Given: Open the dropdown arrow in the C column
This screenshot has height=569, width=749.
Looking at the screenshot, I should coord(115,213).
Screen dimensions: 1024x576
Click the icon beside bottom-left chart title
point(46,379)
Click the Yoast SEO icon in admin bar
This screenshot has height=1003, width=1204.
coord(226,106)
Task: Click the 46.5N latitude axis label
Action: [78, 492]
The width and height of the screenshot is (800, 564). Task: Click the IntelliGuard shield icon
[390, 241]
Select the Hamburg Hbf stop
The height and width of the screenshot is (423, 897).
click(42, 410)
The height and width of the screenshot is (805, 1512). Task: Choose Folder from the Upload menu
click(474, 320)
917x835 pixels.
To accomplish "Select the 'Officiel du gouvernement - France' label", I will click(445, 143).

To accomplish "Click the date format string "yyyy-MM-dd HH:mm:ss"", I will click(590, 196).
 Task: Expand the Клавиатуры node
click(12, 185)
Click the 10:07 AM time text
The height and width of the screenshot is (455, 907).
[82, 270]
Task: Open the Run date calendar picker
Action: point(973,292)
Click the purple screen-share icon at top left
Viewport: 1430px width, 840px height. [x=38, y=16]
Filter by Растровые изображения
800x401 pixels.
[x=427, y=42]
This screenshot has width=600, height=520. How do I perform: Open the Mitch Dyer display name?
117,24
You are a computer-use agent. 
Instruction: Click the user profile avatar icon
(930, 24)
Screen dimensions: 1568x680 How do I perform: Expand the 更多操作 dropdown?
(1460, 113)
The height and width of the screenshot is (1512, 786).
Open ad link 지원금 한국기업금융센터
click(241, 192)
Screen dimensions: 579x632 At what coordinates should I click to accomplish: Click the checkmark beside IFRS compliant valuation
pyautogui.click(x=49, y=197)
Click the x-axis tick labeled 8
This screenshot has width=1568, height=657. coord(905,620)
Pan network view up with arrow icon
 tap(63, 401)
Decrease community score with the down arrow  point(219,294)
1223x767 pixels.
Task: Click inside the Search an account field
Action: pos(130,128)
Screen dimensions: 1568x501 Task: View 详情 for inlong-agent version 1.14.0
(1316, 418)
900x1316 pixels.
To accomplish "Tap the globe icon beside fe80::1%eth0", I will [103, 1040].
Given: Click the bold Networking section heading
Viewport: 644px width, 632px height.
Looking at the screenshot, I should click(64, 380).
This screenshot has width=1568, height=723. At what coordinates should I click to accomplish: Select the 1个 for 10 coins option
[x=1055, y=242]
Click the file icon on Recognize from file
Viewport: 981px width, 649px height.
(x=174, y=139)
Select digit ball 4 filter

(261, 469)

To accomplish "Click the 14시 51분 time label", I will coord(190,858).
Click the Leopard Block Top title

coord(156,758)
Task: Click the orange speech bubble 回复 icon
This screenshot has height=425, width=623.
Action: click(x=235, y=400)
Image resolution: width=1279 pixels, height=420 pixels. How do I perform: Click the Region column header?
---------------
What is expected – Exact copies of the lines from the one holding "The height and width of the screenshot is (1512, 786)." through the last line above, and only those, make up the answer.

Worked solution –
The height and width of the screenshot is (1512, 786).
Open ad link 지원금 한국기업금융센터
click(241, 192)
Screen dimensions: 579x632 At what coordinates should I click to accomplish: Click the checkmark beside IFRS compliant valuation
pyautogui.click(x=49, y=197)
Click the x-axis tick labeled 8
This screenshot has width=1568, height=657. coord(905,620)
Pan network view up with arrow icon
 tap(63, 401)
Decrease community score with the down arrow  point(219,294)
1223x767 pixels.
Task: Click inside the Search an account field
Action: pos(130,128)
Screen dimensions: 1568x501 Task: View 详情 for inlong-agent version 1.14.0
(1316, 418)
900x1316 pixels.
To accomplish "Tap the globe icon beside fe80::1%eth0", I will [103, 1040].
Given: Click the bold Networking section heading
Viewport: 644px width, 632px height.
Looking at the screenshot, I should click(64, 380).
This screenshot has width=1568, height=723. At what coordinates should I click to accomplish: Select the 1个 for 10 coins option
[x=1055, y=242]
Click the file icon on Recognize from file
Viewport: 981px width, 649px height.
(x=174, y=139)
Select digit ball 4 filter

(261, 469)

To accomplish "Click the 14시 51분 time label", I will coord(190,858).
Click the Leopard Block Top title

coord(156,758)
Task: Click the orange speech bubble 回复 icon
This screenshot has height=425, width=623.
Action: click(x=235, y=400)
Image resolution: width=1279 pixels, height=420 pixels. How do I perform: Click the Region column header?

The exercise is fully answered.